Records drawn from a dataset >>
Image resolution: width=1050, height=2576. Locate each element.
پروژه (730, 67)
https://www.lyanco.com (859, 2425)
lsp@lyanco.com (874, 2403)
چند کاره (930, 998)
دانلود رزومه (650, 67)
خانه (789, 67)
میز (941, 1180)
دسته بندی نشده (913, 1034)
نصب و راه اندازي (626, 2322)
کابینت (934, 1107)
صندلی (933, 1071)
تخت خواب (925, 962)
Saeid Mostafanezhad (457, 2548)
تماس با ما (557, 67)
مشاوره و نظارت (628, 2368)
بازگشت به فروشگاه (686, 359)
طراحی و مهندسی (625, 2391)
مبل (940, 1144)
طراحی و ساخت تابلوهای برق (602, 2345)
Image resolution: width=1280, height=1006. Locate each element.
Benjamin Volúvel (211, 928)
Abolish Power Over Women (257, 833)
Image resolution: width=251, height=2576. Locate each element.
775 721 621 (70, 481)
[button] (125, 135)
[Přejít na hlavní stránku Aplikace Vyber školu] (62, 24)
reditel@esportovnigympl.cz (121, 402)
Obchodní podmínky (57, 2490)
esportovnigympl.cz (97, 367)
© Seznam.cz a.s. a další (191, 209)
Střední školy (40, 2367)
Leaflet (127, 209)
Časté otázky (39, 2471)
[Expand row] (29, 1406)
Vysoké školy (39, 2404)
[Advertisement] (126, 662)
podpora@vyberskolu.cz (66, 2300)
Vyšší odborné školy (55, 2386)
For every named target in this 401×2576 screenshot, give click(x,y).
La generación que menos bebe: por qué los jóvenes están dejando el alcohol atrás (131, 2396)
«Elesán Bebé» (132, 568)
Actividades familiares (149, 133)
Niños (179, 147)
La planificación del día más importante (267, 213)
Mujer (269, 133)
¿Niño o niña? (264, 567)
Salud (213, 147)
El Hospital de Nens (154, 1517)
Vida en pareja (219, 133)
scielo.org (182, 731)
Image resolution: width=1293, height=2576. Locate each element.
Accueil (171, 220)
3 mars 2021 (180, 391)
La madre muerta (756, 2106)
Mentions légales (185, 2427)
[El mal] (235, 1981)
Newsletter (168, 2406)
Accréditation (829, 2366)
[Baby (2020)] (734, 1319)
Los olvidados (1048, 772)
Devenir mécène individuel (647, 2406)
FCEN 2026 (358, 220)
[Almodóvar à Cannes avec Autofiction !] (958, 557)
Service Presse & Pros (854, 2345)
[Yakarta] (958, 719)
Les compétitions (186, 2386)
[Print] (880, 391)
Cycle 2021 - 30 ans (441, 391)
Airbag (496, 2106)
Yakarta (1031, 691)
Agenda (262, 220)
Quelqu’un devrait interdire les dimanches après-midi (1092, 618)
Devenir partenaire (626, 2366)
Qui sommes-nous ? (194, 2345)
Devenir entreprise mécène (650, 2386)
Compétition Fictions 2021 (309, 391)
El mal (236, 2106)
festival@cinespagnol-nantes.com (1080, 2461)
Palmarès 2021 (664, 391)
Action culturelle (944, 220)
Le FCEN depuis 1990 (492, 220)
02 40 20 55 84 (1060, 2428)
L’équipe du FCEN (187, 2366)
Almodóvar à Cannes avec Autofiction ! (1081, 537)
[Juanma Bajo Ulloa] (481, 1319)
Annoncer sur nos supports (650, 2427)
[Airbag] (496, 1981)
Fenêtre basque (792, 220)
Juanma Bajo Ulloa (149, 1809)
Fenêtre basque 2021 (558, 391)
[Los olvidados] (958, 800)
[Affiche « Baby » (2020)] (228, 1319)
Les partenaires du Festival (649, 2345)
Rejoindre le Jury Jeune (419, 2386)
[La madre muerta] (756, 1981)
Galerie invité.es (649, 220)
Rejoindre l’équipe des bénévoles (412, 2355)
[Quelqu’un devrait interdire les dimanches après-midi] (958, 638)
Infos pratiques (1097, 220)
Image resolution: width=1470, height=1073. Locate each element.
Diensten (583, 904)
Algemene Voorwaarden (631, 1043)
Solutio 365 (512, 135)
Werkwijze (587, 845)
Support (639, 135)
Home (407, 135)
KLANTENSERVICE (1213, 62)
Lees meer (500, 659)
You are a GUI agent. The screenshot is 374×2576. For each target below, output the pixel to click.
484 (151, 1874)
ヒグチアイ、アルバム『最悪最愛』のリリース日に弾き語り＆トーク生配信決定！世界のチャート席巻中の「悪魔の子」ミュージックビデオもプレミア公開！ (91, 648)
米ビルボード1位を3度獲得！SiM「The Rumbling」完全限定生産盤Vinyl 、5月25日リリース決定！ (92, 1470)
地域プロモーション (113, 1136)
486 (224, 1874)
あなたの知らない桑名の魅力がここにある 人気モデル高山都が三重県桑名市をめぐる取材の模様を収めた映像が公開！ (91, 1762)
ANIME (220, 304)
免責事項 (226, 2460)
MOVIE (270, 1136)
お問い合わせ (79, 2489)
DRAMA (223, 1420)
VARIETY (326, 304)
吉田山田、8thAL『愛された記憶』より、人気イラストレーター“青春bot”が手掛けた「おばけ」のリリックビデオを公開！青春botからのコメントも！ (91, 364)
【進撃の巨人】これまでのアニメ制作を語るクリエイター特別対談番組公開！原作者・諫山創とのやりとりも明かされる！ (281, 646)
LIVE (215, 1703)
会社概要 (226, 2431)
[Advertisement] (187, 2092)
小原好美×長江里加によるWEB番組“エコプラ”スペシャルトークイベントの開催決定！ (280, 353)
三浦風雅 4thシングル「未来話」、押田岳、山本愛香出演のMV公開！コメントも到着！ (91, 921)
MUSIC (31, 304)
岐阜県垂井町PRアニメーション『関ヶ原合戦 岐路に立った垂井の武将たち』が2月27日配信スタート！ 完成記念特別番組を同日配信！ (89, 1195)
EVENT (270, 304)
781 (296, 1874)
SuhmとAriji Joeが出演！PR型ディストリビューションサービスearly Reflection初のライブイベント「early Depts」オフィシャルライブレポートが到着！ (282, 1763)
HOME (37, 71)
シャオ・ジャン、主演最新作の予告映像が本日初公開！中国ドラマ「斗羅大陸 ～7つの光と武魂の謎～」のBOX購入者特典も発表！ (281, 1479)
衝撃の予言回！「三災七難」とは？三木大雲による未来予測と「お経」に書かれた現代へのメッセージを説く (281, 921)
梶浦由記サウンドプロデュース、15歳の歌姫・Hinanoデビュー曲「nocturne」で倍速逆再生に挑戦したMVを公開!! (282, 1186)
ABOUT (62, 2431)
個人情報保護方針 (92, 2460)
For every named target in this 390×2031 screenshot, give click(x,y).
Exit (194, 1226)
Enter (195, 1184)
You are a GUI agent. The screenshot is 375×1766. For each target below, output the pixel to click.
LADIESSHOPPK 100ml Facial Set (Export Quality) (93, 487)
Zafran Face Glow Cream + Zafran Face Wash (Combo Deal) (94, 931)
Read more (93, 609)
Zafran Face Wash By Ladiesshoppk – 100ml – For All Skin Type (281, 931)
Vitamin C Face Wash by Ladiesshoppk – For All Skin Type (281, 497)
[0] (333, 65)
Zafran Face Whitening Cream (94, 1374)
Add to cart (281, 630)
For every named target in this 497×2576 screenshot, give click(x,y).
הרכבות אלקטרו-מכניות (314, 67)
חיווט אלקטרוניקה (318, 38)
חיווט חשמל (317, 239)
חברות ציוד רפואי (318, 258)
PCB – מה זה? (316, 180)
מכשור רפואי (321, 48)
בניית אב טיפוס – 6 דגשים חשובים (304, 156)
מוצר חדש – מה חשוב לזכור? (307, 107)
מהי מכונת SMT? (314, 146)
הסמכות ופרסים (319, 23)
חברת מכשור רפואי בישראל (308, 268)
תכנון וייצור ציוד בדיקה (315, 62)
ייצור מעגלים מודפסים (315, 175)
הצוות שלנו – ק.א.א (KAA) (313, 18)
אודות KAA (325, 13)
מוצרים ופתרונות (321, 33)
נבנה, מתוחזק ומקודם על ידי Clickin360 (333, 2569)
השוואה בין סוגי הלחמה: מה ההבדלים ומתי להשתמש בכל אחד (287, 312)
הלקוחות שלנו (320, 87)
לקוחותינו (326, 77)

EXERCISE OBJECTIVE >>
Look through the data above and return exactly the lines from the one that contains "بازگشت به فروشگاه (686, 359)" to the one that contains "podpora@vyberskolu.cz (66, 2300)", inclusive, with nothing else.

WRITTEN RESPONSE >>
بازگشت به فروشگاه (686, 359)
طراحی و مهندسی (625, 2391)
مبل (940, 1144)
طراحی و ساخت تابلوهای برق (602, 2345)
Image resolution: width=1280, height=1006. Locate each element.
Benjamin Volúvel (211, 928)
Abolish Power Over Women (257, 833)
Image resolution: width=251, height=2576. Locate each element.
775 721 621 (70, 481)
[button] (125, 135)
[Přejít na hlavní stránku Aplikace Vyber školu] (62, 24)
reditel@esportovnigympl.cz (121, 402)
Obchodní podmínky (57, 2490)
esportovnigympl.cz (97, 367)
© Seznam.cz a.s. a další (191, 209)
Střední školy (40, 2367)
Leaflet (127, 209)
Časté otázky (39, 2471)
[Expand row] (29, 1406)
Vysoké školy (39, 2404)
[Advertisement] (126, 662)
podpora@vyberskolu.cz (66, 2300)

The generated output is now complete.